There have been numerous studies, articles and rants about drive failures. The factors involved in the demise of a drive are numerous and are very hard to test. But large data centers do keep an eye on their losses.

The biggest problem for home users starts at shipping, UPS is brutal on drives, those packing containers that only have padding one one side is garbage (thanks newegg). The drives should be bubblewrapped 360 deg and fit snugly in a box.

The more platters/heads you have, heat, vibration all contribute greatly to a drives lifespan. Extreme heating in your home, then punching on the AC to quickly cool the room could also cause problems. Power cycles will also affect lifespan.
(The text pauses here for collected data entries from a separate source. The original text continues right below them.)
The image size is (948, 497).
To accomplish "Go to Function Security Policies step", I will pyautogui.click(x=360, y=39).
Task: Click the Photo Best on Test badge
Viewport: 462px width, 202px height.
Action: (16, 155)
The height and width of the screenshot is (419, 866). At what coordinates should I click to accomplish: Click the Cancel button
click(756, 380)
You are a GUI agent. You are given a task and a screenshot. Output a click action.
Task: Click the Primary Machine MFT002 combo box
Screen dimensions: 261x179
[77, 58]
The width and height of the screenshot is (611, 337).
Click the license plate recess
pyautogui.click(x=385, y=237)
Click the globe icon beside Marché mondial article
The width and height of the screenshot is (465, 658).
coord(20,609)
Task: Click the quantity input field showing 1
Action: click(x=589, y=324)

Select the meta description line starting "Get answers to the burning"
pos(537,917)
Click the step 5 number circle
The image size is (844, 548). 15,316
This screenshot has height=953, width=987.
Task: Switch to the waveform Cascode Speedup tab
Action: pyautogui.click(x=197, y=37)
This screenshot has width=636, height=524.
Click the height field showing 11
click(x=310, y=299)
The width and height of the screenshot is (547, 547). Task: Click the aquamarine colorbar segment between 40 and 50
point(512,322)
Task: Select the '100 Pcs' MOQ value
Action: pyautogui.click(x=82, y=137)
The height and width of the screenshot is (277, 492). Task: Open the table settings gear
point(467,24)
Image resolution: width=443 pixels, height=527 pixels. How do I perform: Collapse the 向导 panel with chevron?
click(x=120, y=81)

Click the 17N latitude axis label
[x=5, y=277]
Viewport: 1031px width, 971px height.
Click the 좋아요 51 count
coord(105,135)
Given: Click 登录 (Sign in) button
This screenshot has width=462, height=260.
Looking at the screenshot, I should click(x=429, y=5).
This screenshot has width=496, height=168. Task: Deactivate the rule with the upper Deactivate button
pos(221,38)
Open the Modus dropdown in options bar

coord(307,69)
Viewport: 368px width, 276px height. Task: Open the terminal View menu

Of the more than 100 drives I have gone through over the years, my highest failure rate is Western Digital. Some people have never had a WD drive fail. But I buy drives 4-5 at a time, so if I hit a bad batch then I am out of luck. The last one I sent back four weeks ago, the new (refurb probably) runs fine. The biggest fiasco was the 75gb IBM deathstar :)  I joined alot of others in the drive crash staticics for that one.

Out of the 7 samsung 2tb drives I purchased, NONE have perished yet (knocks on wood).

I still have a working 9gb scsi drive from a long time ago attached to my amiga 2000 '060 tower, and a 30gb inside it too. They work fine. Though the 9gb drive can fry eggs.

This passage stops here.